During his monstrous 2022 season, his sixth win didn’t come until June 9’s Eldora Million prelim victory at Eldora Speedway in Rossburg, Ohio. In 2023, his sixth win didn’t come until May 25’s Show-Me 100 prelim victory at Lucas Oil Speedway in Wheatland, Mo., and last year, the sixth win didn’t come until June 8’s Dream triumph at Eldora.
Davenport senses that his Double L team might even have another level within them they’ve yet to reach.
“I knew our car has been really good. And that’s our goal is to come out here and win races,” Davenport said. “Some of these races, I probably would’ve expected to run better than I did and worse than I did. I figured I would run better at Farmer City than I did here. But then obviously we had Spoon circled because that’s more of my cup of tea: big, high-banked, fast place, places I like.

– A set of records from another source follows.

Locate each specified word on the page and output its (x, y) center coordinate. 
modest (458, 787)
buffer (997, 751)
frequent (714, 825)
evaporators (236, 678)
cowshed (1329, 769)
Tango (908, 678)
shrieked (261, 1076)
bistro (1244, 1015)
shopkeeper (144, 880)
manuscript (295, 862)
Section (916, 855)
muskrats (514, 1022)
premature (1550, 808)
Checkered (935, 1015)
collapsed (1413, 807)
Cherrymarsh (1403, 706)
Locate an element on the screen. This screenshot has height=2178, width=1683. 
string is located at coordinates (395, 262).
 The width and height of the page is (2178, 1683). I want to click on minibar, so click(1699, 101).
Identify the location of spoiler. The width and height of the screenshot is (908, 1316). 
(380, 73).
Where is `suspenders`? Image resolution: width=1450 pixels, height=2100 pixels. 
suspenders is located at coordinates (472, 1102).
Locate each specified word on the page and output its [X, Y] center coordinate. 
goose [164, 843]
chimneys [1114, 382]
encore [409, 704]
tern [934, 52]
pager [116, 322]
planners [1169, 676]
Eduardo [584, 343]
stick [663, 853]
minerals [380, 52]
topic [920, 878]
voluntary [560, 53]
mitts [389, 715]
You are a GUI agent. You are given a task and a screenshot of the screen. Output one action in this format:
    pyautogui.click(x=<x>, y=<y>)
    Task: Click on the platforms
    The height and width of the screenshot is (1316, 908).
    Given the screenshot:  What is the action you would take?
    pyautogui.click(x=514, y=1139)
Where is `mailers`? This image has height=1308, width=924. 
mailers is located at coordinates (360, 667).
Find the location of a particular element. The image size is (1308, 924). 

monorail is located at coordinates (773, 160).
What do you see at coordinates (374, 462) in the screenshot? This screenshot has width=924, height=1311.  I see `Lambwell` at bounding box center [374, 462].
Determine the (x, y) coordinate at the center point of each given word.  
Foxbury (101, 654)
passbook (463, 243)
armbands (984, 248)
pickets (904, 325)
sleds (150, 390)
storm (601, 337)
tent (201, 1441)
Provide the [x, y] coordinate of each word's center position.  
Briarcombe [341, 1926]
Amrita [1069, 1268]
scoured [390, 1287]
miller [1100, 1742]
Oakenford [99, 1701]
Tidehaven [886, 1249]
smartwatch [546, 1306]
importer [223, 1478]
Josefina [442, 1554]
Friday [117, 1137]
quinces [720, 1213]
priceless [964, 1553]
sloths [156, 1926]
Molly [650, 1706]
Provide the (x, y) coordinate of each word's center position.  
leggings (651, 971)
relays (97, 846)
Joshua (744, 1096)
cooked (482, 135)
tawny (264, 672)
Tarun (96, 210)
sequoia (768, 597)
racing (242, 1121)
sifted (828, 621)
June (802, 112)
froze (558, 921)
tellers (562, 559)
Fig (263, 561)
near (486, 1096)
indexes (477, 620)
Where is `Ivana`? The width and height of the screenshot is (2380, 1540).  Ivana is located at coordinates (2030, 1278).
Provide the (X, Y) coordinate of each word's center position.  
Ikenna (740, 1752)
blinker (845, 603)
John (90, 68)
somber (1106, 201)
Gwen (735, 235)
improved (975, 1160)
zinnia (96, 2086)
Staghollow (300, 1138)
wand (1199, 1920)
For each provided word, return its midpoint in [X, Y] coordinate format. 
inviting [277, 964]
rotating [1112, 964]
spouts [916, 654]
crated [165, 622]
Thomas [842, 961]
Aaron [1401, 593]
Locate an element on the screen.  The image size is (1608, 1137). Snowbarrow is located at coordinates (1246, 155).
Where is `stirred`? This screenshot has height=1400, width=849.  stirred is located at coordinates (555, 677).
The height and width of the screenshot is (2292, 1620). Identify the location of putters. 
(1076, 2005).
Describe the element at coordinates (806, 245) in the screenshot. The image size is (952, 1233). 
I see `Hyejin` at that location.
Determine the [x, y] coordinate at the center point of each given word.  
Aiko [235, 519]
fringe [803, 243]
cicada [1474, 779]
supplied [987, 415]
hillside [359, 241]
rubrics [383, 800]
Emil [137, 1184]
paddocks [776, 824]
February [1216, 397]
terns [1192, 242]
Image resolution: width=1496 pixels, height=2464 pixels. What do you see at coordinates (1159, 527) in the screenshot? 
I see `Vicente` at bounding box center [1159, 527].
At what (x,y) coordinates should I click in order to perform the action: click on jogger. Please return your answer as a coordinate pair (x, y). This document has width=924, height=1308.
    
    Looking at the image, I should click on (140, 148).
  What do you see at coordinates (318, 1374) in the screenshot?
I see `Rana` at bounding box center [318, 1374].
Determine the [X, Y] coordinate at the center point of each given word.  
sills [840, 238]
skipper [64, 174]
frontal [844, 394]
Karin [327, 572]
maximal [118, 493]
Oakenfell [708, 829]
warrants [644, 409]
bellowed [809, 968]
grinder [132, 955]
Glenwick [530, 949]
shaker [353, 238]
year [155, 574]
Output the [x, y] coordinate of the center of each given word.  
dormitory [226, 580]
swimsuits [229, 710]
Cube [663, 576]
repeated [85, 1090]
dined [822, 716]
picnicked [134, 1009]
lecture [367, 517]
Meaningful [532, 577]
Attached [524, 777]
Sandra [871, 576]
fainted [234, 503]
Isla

“We was OK at the other places, just failed to qualify where we needed to. We would move forward in those races, and some we’d qualify good, then move back.”
Davenport’s alluding to his seventh-place finish Friday at Farmer City where he lost three spots from the fourth starting position at the quarter-mile oval, and then his non-factor 13th-place finish Thursday at Lincoln Speedway, a night he buried himself in qualifying (12th of 21 cars in his group) and in the feature (started 18th).
All in all, when factoring in his 11th-to-fifth charge in Tuesday’s opening at La Salle Speedway, Davenport’s two-victory, three-top-five week during Illinois Speedweek was a highly successful one.
“This sport’s so difficult. I could come back with this same setup at the PDC and not even make the race,” Davenport said. “There’s a lot of stipulations that go on, pill draw and where you line up in the heat, heat race (competition), all things that can change your night. Tonight it all worked in our favor.”